Patricia Clarkson: Sure, that I have a vibrant career at 51, that I’m still doing a lot of movies, I think they realize that maybe I’ve made very good choices. I haven’t done anything I didn’t want to publicize (laughs)
I talked to a character actor who compared it to be a session musician, would that’s about right?
Patricia Clarkson: It depends. If it’s Cairo Time, that’s my movie. It depends, but yes you have to come in and not make a mountain out of a molehill. You have to give your all, but you have to realize your place in the film. With Easy A and Will Gluck, you always feel that what you’re doing is crucial – not that being a session player isn’t crucial, but yeah, sometimes you have to come in and be whatever that is, and then sometimes you get to dine out.
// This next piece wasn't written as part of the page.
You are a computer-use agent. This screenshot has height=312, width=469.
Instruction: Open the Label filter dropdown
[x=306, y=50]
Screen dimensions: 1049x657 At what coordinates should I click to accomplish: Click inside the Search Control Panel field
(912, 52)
Having played that spectrum, do you see a through line to all great artists you’ve worked with?
Patricia Clarkson: Definitely, when you work with great directors they have an unshakeable vision and truth about the project that isn’t malleable. Within the framework, it’s very malleable, but what they want is pure. It’s very specific, and they know it.
Jenna, what was your reaction to the script?
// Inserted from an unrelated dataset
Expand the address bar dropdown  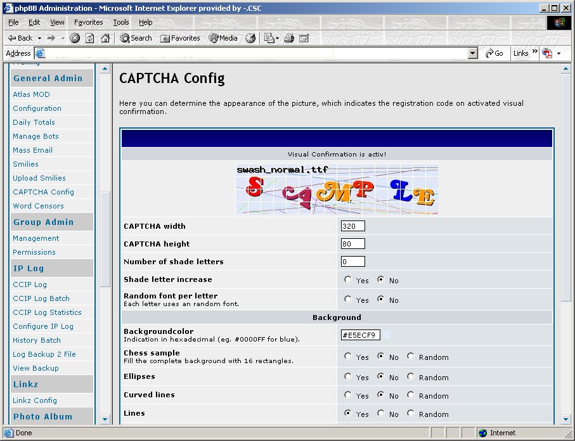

Jenna Elfman: I was invited by the casting director to help with the table read to help with the studio, and with Justin (Timberlake) and Mila (Kunis). “Can you come read the sister role?” Sure, why not, and I got the role from that. But a lot was created on set, the script was a framework. They were filming a month before I got there, and you wonder “what’s the tone?” From the script to the table read, Will (Gluck) is writing on set all the time, you don’t what it will become. Will is great director, but the rhythm and banter and speed, was like “oh wow” which you can’t tell from reading the script. That’s completely Will Gluck.
How much had changed since the table read?
Jenna Elfman: It had just expanded, grown dimensions organically, through how he directs. And he’s a television writer so he’s (snaps fingers). It had just become more of what it was, I thought it became funnier and sexier. Like it took steroids.
Richard Jenkins character has Alzheimer’s, so that must be a thin line to play both the comedy and drama.
Jenna Elfman: What I think helped segue all the fast moving sex romp stuff to the family story is that the family unit in the film has a sense of humor with each other. And that gives the sadness some buoyancy, and the comedic rest of the film. So it’s not like a comedy/drama.
Can you talk about the getting the role and the family dynamic that you created.
Jenna Elfman: Well, I had just had my second son, so getting out of the house? On the Beach? Great, I mean I’d be in my trailer pumping. What I love about Richard Jenkins – and I love my father, and I went through something where I was taking care of him through something, he’s totally fine now – but you don’t know when you get into a scene and you don’t know or haven’t met the person, and you open your heart, and they say “action” and you give everything. And we didn’t rehearse where I was going to touch him, and he was totally receptive, and I was welling up because I was loving him. And having receptive actors made that genuine. And Will would come in there, and tell me to lift Justin. And he would give actable direction – sometimes directors will give you theoretical nothingness. But I love it when I’m directed into behavior. And it’s so easy to do. And Richard Jenkins is a marvel.
Does that make you reconsider your craft?
Jenna Elfman: I was totally inspired, I try to learn every moment of my life. It was similar to a moment I had with Edward Norton, where we had to do a taxi cab scene where I totally forgot we were even acting, I was just completely in the conversation. And we were filming in New York, and our rehearsal was walking in New York with each other. We would just walk through Soho. So we were just building this camaraderie. And that’s what happened with Justin (Timberlake), we’re doing this dinner scene, and I’m all our alone here, and my son, and watching his grandpa fall, there’s all these emotional things. It was similar to working with Edward.
You obviously liked working with Will, how would you describe how he works?
Jenna Elfman: I would say it’s astute directing, and really knowing the story he’s telling. He is unbelievably smart. He goes at a million miles an hour, but he’s very focused.
Friends with Benefits opens July 22.